→ **PASSAGE**
The Graduate and Professional Student Assembly hosted an event for graduate students to meet Penn President Liz Magill and Penn administrators on Tuesday to kick off this year's GradFest.
From Sept. 13-24, GAPSA and the Graduate Student Center are hosting GradFest, a 12-day-long event series open to professional and graduate students. This year’s opening is the 'Chill with Magill’ mixer at Louie Louie, allowing student leaders from GAPSA, affinity groups, and G12+ constituent partners to meet with Magill and other administrators.
The kickoff event was invitation-only and allowed student leaders across all 12 professional and graduate schools to meet each other and talk with administration, including Magill, Interim Provost Beth Winkelstein, and Interim Vice Provost for Student Life Tamara Greenfield King.
The event was “part of a broader effort to really focus on connecting graduate students, and specifically graduate student leaders, to the university administration,” according to Robert Watson, the GAPSA president and a third-year Penn Law School and Graduate School of Education student.
Magill spoke briefly at the mixer and applauded the student leaders for their academic work and leadership in various graduate student organizations.
“You're elevating the voices of yourselves and your peers as a result of the leadership and I commend you for that,” Magill told the crowd. “The contributions you're making to students at Penn are going to make us a better place.”
Aalok Thakkar, a fifth-year computer science Ph.D. student and GAPSA vice president of finance, told The Daily Pennsylvanian that he is optimistic about Magill’s relationship with the graduate student body.
“We are excited to work with new President Magill,” he said. “She has been very involved with the grad students from her very start.”
Jay Ortiz, a fourth-year immunology Ph.D. student and IDEAL Council Chair at GAPSA, echoed Thakkar, saying that GAPSA was looking forward to working with Magill. Ortiz told the DP that he was impressed with Magill’s communication thus far.
GAPSA plans to advocate for combating food insecurity among graduate students and expanding the cultural resource centers' programming in the newly renovated ARCH building to include graduate students. Thakkar said that GAPSA plans to advocate for the Cultural Resource Centers to hire more staff to support graduate students.
This is the fifteenth year of GradFest, which includes programming across Penn’s campus and Philadelphia. Planned events include restaurant nights, apple picking, and a boat cruise. This year, GAPSA aims to offer a more diverse set of events tailored toward a variety of student groups, such as a brunch at the Family Resource Center.
“GradFest, overall, is really just a way to drive out students to introduce them to graduate student life on campus,” Watson said.
Magill said GradFest “is a great reminder that Penn has committed itself not just to educating graduate and professional students, but also to try and to support them on their journey as they go through Penn.”

→ **EXERCISE DATA**
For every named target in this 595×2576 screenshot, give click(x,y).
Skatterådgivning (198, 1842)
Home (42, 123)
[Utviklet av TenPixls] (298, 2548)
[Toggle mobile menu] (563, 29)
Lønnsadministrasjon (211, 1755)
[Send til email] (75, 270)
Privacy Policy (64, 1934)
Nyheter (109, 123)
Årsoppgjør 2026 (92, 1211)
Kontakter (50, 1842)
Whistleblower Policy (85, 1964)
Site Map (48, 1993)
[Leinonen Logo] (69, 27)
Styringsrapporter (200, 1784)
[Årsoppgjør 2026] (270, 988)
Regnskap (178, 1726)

→ **INSTRUCTIONS**
A – Reproduce the GradFest article from "From Sept. 13-24, GAPSA" up to and including "and other administrators.".
B – Shorten the paragraph of the GradFest article that begins "This is the fifteenth year of GradFest" and keep its main facts.
The items are separate material with no connection to the GradFest article.

→ **SOLUTIONS TO THE TASKS**
A –
From Sept. 13-24, GAPSA and the Graduate Student Center are hosting GradFest, a 12-day-long event series open to professional and graduate students. This year’s opening is the 'Chill with Magill’ mixer at Louie Louie, allowing student leaders from GAPSA, affinity groups, and G12+ constituent partners to meet with Magill and other administrators.

B – GradFest, now in its fifteenth year, runs events across Penn's campus and Philadelphia, such as restaurant nights, apple picking, and a boat cruise. This year GAPSA wants a more diverse lineup aimed at different student groups, including a brunch at the Family Resource Center.